Texas, Religious Opposition to Sexual Autonomy, and Gay Men
State and national electoral politics have been significantly influenced by political and religious attitudes emerging from Texas, and usually of the kind that oppose sexual autonomy and liberty for men who have sex with men. As the 2023 Annual Meeting of the American Academy of Religion meets in San Antonio, Texas, the Gay Men and Religion Program Unit is mindful of how our geographic location not only warrants academic interrogation at the intersection of religion, public policy, and gay men, but also raises important matters of safety and our feelings of vulnerability. We invite papers, for this panel, to explore: 1. Anti-gay political rhetoric and policies grounded in religious rhetoric, and responses to those; 2. Ways in which abortion restriction bears on people who identify as gay men, and/or gay men who participate in religious traditions or political systems that seek to restrict reproductive choice; 3. Histories of seemingly opposing gay male religious experiments being shaped by and in Texas (e.g., Exodus and MCC in 1970s Dallas); 4. Christian nationalism and gay men and/or gay men and Texas nationalism; 5. Reflections on Lawrence v. Texas: liberation from sodomy codes or codifying religion-based homonormativities.
The Working of Our Hands: The Insights and Lived Experiences of Gay Men and/in Religion.
In this panel we seek to engage the lived experiences of gay men and religion, inclusive of, but not restricted to: 1.Theological responses to gay men and sex work (notions of radical hospitality, sacred prostitution, etc.); 2. Interreligious gay male experiences, including mixed religious gay households 3. Nonreligious gay male experiences in relation to religious persons and traditions; 4. New horizons in gay male ritual and liturgy - beyond cishet models; 5. Proposals around recent books relevant to the lived religious experiences of gay men, 6. Papers in conversation with the book, Queer God De Amor by Miguel Diaz.
Orthodox-majority contexts, communities, and leaders often cause terrible harm to LGBTQ+ persons through homophobic violence, discourse, and policy. Sexual diversity is perhaps the most polarizing issue facing the modern Orthodox world—from the ecclesial discourse surrounding Pride parades and the conflict in Ukraine, to the Orthodox Church in America’s statement against discussing sexuality—and its real-life effects cannot be understated. Yet, international initiatives over the past decade as well as recent publications (Orthodox Tradition and Human Sexuality (Fordham, 2022) and Gender Essentialism and Orthodoxy: Beyond Male and Female (Fordham, 2023)) have argued Orthodox tradition has resources within it to address issues of gender and sexuality with greater openness and theological consistency.
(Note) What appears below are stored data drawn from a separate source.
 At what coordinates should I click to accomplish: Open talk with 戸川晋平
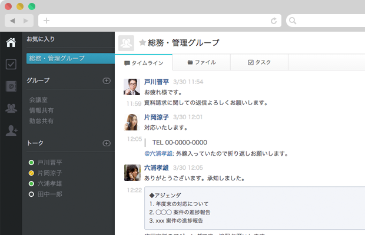[49, 162]

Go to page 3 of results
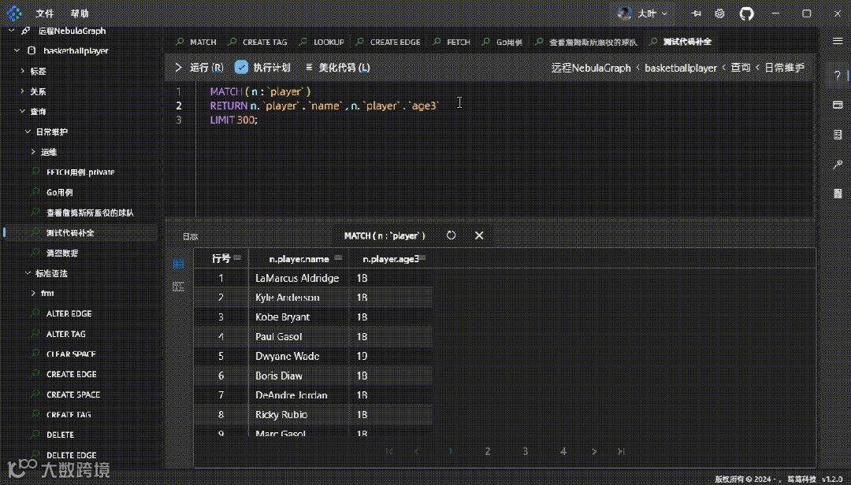[x=526, y=451]
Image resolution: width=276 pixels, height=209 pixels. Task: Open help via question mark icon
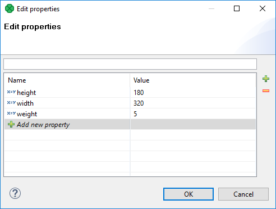(15, 193)
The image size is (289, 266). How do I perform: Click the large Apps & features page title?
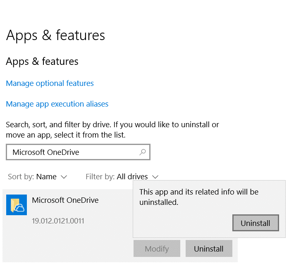pos(55,36)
This session will ask: what would a queering of Orthodoxy and an Orthodox engagement with Queer Studies look like? We welcome paper and pre-arranged panel proposals that accurately elucidate or constructively address any aspect of LGBTQ+ identity and Orthodox Christianity and its related topics (asceticism, celibacy, eunuchs, same-sex marriage, sexual ethics, queer theology, bodily agency, etc.) from any discipline (sociology, anthropology, history, theology, etc.).
The Gay Men and Religion Unit: Provides scholarly reflection and writing on the intersections of gay male experience, including sexual experiences, with religious traditions and spiritual practices. Fosters ongoing contributions by (or about) gay men—or men who have sex with men—to religious scholarship in all its forms; we are especially interested in gay men’s experiences across a range of religious traditions and in a wide variety of geographical contexts. Critically challenges homophobic scholarship and religious teaching, on the one hand, and aspects of the LGBTQI equality movement that promote assimilation and normalization of hegemonic patriarchy and heterosexism, on the other. Engages a variety of theoretical and political discourses, which fosters vigorous dialogue between essentialist and constructionist notions of gay male identity; this includes recognizing the insights and limitations of any theoretical and methodological approach to the study of religion and sexuality.